Relic gravitons and high-frequency detectors

TL;DR

This paper critically assesses the detectability of relic high-frequency gravitons, highlighting the need for sensitivities far beyond current capabilities and proposing the importance of Hanbury-Brown Twiss interferometry for quantum property investigations.

Contribution

It challenges existing detection assumptions, providing a detailed analysis of high-frequency graviton signals and emphasizing the role of quantum correlation measurements.

Findings

Detection thresholds are far below current sensitivities.

High-frequency detectors are crucial for studying graviton quantumness.

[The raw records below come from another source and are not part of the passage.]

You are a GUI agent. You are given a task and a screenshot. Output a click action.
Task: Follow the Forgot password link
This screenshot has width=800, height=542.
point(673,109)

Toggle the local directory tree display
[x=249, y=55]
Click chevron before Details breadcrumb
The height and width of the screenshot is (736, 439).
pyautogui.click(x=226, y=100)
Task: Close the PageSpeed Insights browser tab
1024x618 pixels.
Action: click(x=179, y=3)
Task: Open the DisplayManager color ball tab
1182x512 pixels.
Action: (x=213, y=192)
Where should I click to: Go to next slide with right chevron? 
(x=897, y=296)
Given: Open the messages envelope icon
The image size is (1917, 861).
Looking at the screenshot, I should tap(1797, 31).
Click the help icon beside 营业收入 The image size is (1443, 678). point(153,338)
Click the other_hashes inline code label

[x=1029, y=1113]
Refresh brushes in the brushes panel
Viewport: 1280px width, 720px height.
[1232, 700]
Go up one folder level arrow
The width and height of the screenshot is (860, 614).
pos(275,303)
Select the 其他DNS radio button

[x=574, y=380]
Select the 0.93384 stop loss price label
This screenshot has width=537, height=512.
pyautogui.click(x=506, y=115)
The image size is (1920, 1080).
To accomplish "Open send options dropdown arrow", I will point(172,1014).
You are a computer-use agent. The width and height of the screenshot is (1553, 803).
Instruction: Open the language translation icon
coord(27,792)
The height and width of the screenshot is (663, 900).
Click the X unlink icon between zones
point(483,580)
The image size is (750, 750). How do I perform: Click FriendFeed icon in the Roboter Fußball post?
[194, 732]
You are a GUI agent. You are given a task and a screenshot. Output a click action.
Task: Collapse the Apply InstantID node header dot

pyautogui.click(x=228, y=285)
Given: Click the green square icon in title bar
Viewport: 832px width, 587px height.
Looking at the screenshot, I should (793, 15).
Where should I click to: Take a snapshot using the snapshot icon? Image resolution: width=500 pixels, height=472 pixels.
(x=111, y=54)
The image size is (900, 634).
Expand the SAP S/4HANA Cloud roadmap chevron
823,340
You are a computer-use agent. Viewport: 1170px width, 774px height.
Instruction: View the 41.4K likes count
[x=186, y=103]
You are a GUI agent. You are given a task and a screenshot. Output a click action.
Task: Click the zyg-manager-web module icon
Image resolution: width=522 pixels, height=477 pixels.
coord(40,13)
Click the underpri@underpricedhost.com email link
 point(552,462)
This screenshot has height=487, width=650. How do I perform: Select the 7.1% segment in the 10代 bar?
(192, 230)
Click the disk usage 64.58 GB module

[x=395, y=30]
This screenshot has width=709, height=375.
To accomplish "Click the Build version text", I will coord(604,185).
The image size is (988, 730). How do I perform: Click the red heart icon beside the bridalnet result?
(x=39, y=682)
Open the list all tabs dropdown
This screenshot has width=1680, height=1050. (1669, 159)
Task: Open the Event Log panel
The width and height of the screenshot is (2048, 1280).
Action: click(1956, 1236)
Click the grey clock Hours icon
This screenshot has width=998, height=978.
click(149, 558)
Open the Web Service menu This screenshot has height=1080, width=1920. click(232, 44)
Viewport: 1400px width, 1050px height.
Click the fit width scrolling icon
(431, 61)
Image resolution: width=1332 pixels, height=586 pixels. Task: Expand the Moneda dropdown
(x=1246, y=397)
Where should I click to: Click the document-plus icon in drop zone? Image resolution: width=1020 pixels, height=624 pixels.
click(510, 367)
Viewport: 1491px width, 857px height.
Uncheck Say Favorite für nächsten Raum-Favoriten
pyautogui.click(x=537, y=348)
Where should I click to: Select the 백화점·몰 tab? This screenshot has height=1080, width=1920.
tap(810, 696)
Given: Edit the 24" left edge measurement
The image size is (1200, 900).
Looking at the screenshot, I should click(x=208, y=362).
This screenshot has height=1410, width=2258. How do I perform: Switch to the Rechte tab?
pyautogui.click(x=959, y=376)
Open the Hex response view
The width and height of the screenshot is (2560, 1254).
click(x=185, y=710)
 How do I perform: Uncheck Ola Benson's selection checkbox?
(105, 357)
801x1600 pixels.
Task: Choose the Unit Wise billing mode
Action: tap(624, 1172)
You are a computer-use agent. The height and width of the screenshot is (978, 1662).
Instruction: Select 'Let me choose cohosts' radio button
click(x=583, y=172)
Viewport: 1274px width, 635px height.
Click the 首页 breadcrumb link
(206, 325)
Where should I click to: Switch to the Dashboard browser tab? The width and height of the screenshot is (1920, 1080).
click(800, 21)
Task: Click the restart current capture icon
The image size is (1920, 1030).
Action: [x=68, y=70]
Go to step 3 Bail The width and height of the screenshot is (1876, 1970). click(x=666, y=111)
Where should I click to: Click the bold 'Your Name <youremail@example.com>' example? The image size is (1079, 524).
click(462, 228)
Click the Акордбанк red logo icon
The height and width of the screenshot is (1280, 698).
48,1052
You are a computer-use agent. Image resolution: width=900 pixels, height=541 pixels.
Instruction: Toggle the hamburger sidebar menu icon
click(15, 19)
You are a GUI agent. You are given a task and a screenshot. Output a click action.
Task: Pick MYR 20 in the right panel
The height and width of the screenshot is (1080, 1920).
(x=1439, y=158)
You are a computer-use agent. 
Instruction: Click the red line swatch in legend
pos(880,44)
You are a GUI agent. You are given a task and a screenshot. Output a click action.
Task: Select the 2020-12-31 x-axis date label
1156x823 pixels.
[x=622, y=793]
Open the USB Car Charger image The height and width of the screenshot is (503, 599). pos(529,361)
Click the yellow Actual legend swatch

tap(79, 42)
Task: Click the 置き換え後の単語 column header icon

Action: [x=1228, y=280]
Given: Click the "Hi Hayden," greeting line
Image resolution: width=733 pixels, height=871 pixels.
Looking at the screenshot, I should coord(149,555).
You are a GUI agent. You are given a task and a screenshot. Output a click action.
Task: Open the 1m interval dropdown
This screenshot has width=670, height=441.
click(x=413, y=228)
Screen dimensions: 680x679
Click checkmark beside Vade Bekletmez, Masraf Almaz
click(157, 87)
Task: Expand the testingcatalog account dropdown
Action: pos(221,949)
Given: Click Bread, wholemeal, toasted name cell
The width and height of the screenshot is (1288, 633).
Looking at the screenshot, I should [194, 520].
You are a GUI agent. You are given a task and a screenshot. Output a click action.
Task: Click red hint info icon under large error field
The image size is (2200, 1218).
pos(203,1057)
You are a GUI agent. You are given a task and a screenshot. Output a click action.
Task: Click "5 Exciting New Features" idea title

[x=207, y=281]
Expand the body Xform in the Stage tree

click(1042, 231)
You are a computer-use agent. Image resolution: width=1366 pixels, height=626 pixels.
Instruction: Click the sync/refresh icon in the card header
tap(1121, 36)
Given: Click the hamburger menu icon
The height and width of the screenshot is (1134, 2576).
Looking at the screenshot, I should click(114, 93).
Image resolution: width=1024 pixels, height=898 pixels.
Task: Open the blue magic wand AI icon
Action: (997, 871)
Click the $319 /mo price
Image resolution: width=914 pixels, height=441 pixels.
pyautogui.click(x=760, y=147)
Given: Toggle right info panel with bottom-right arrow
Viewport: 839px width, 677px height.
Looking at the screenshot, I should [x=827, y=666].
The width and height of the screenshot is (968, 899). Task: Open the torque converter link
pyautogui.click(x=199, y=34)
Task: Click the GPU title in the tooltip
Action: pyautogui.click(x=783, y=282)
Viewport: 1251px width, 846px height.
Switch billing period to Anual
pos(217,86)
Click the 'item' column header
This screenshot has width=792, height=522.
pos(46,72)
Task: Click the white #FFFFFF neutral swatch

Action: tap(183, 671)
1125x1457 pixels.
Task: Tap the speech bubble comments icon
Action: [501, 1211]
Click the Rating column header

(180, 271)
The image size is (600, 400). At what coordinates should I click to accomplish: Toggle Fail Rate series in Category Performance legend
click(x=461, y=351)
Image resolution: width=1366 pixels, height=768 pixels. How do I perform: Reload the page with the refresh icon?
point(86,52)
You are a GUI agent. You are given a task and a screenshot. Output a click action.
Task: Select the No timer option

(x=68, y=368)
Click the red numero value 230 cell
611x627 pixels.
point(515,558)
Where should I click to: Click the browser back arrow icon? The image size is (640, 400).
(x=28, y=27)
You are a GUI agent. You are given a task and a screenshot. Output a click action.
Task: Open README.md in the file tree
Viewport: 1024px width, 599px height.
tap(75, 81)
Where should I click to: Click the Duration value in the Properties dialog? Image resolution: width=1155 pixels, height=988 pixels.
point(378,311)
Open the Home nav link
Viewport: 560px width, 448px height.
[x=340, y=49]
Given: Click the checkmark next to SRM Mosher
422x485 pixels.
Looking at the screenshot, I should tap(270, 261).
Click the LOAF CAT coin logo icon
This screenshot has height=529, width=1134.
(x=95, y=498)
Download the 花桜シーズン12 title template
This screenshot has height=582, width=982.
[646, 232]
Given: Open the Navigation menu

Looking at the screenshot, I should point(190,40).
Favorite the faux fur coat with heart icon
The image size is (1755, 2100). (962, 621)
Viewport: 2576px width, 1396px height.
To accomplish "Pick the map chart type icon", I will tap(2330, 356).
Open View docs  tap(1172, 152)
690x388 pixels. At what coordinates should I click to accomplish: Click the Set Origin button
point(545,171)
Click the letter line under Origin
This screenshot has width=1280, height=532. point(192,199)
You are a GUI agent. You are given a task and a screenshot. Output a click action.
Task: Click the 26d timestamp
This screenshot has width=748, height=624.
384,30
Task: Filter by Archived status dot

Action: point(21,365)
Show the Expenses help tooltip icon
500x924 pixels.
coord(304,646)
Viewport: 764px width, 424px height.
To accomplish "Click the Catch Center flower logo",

Second-order interference can distinguish thermal from non-thermal gravitons.

Abstract

Cosmic gravitons are expected in the MHz-GHz regions that are currently unreachable by the operating wide-band interferometers and where various classes of electromechanical detectors have been proposed through the years. The minimal chirp amplitude detectable by these instruments is often set on the basis of the sensitivities reachable by the detectors currently operating in the audio band. By combining the observations of the pulsar timing arrays, the limits from wide-band detectors and the other phenomenological bounds we show that this requirement is far too generous and even misleading since the actual detection of relic gravitons well above the kHz would demand chirp and spectral amplitudes that are ten or even fifteen orders of magnitude smaller than the ones currently achievable in the audio band, for the same classes of stochastic sources. We then examine more closely the potential high-frequency signals and show that the sensitivity in the chirp and spectral amplitudes must be even smaller than the ones suggested by the direct and indirect constraints on the cosmic gravitons. We finally analyze the high-frequency detectors in the framework of Hanbury-Brown Twiss interferometry and argue that they are actually more essential than the ones operating in the audio band (i.e. between few Hz and few kHz) if we want to investigate the quantumness of the relic gravitons and their associated second-order correlation effects. We suggest, in particular, how the statistical properties of thermal and non-thermal gravitons can be distinguished by studying the corresponding second-order interference effects.